Below this line is the material. Write out only its lines from the one containing "Click the red Delete X icon" through the one containing "Task: Select the Everitt", both kept, exactly.

[[ Data for analysis, beginning ]]

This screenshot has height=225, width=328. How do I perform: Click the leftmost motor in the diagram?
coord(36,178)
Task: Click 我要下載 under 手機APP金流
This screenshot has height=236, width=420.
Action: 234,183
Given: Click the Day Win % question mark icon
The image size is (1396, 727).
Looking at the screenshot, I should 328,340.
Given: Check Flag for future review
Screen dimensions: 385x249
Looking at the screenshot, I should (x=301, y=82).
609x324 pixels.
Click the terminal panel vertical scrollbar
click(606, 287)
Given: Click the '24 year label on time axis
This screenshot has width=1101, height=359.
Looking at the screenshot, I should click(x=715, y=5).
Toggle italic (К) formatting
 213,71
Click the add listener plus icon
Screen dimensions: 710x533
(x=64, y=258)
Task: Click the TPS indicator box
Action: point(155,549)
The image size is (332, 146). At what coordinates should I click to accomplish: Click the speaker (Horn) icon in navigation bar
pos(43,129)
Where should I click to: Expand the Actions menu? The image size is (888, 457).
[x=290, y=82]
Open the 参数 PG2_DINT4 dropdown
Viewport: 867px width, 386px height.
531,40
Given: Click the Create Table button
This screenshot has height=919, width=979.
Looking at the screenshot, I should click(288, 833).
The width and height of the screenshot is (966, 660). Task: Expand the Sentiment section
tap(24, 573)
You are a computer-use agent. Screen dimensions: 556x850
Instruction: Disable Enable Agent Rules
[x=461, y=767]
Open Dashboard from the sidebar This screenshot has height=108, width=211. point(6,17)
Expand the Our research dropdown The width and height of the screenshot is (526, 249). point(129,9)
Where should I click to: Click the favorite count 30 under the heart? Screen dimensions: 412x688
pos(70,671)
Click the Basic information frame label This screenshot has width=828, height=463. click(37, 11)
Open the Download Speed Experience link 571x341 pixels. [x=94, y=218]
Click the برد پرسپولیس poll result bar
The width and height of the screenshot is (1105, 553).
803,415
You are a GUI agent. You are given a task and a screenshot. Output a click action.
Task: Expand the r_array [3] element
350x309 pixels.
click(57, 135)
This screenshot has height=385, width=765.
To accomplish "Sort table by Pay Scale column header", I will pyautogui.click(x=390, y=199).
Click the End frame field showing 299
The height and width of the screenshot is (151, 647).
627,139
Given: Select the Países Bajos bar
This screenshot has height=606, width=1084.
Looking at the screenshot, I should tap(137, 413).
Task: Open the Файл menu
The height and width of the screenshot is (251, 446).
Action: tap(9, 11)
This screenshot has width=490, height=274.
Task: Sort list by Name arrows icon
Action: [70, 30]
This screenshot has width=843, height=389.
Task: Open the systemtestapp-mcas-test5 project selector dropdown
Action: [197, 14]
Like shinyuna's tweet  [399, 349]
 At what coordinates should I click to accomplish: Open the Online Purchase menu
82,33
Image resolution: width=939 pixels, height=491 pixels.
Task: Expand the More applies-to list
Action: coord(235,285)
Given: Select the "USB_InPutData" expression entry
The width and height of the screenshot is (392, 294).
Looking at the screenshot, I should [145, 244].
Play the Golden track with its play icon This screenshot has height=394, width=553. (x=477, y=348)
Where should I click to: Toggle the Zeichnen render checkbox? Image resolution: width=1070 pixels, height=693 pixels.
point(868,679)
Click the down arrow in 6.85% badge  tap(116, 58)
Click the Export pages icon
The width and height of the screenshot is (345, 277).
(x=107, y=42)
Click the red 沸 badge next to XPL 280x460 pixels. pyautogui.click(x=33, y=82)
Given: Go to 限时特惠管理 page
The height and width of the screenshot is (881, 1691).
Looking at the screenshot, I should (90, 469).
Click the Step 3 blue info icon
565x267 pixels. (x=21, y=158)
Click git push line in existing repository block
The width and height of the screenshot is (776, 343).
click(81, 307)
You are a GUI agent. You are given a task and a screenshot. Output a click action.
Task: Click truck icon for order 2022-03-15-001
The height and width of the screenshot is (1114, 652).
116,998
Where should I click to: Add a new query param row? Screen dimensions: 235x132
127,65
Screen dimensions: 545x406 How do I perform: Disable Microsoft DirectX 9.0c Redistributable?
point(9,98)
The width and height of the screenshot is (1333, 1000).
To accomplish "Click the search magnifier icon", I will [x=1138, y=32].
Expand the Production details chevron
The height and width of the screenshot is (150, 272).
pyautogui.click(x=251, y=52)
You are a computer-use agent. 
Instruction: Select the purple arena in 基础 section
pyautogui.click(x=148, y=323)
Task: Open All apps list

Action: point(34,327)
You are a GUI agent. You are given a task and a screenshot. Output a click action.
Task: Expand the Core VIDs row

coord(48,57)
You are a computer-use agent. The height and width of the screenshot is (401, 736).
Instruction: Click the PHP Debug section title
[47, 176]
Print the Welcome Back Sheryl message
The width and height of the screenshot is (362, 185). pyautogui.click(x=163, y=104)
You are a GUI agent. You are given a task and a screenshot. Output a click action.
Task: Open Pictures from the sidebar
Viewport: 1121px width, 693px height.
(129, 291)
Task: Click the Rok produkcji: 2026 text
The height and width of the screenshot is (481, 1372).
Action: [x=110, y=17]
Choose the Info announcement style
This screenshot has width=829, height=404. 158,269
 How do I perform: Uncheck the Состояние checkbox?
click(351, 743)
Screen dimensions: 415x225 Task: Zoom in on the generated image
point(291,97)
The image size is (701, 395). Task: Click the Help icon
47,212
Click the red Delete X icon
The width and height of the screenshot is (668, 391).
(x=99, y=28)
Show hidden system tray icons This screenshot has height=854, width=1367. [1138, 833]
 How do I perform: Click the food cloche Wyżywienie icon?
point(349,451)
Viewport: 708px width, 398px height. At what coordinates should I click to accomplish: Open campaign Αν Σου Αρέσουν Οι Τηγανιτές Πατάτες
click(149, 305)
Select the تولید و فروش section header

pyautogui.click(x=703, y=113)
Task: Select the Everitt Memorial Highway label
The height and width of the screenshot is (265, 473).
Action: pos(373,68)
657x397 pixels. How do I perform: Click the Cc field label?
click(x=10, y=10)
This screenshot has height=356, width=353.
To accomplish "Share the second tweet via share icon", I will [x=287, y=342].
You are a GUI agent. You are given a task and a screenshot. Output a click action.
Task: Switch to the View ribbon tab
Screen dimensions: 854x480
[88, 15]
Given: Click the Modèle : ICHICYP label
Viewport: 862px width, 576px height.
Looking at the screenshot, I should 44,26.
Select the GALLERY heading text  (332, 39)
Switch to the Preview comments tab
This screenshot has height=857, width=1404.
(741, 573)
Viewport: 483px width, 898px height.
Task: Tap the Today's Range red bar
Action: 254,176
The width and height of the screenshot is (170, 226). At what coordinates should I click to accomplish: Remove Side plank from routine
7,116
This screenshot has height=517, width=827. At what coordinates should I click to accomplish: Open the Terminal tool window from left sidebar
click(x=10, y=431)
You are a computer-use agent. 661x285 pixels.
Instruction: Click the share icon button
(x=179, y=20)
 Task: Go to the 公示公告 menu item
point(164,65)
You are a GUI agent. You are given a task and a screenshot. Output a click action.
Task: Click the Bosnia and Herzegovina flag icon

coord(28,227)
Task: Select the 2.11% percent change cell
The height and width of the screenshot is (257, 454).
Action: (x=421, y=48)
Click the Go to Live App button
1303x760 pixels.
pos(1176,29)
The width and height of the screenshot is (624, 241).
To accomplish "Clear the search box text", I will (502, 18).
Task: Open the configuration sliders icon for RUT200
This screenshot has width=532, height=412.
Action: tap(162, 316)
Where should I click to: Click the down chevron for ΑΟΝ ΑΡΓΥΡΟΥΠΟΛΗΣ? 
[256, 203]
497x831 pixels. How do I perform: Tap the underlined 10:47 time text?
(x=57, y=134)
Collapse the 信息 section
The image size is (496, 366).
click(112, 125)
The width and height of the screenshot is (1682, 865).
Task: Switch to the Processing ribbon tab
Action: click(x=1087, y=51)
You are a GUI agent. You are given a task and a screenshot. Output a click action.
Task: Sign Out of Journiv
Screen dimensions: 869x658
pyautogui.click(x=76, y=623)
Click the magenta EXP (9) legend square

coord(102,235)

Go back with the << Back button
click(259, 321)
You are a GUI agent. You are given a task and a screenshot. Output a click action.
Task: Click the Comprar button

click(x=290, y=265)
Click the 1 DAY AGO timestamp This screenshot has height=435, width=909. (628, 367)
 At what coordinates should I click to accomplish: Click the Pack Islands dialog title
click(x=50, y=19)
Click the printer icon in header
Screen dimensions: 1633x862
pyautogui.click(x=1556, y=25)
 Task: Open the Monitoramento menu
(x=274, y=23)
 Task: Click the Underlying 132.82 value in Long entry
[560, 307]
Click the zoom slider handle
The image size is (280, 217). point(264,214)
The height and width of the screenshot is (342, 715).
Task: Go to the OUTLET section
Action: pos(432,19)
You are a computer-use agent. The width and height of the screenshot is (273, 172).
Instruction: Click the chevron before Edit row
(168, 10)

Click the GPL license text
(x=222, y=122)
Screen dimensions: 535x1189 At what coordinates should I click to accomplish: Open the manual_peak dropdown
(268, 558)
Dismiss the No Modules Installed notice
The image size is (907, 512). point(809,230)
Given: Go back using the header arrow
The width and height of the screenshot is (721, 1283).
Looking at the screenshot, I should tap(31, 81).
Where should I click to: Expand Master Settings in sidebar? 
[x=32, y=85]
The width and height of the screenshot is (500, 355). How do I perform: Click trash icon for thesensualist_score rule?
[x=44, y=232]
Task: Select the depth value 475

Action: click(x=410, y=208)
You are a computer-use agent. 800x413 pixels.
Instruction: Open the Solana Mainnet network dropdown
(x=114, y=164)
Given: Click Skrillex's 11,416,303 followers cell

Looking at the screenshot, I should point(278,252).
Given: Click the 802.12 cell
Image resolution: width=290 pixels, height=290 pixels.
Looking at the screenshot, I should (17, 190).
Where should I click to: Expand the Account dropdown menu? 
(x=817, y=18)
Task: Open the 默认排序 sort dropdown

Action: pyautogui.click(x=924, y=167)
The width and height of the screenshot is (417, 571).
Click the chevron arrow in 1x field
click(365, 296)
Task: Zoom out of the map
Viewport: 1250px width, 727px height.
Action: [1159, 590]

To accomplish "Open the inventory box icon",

[[ Data for analysis, end ]]

Written response |
Click the red Delete X icon
The width and height of the screenshot is (668, 391).
(x=99, y=28)
Show hidden system tray icons This screenshot has height=854, width=1367. [1138, 833]
 How do I perform: Click the food cloche Wyżywienie icon?
point(349,451)
Viewport: 708px width, 398px height. At what coordinates should I click to accomplish: Open campaign Αν Σου Αρέσουν Οι Τηγανιτές Πατάτες
click(149, 305)
Select the تولید و فروش section header

pyautogui.click(x=703, y=113)
Task: Select the Everitt Memorial Highway label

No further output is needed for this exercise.